What the task asks >> Every line of the records below that has the word "agent" should be copied.

Records supplied >>
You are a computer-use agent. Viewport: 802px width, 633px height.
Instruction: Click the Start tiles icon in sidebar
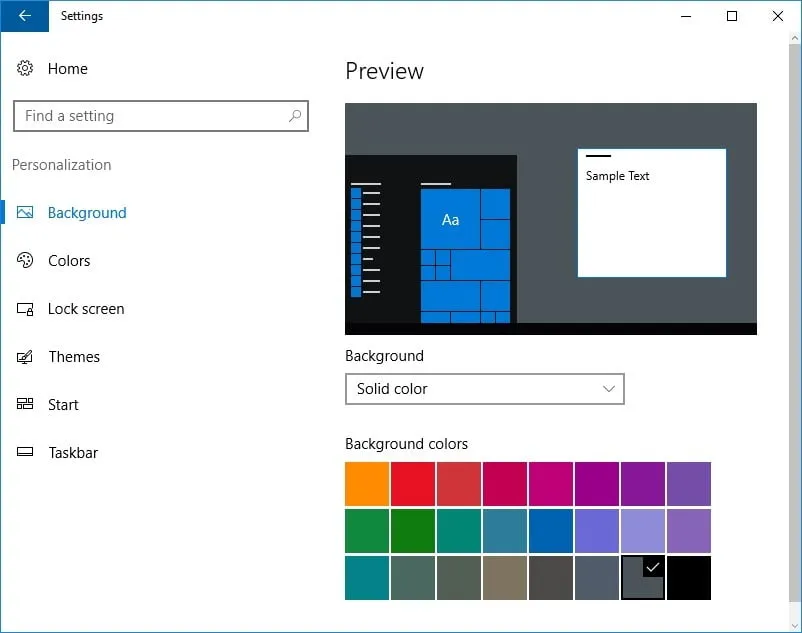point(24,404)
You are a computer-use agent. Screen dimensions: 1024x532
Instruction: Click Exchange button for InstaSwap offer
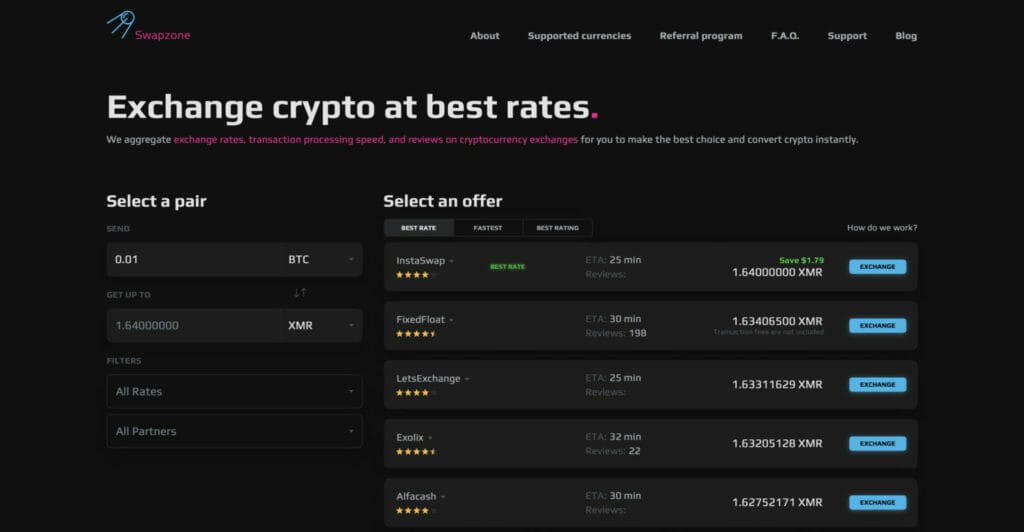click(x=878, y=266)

Your solution >>
You are a computer-use agent. Viewport: 802px width, 633px height.
You are a computer-use agent. Screen dimensions: 1024x532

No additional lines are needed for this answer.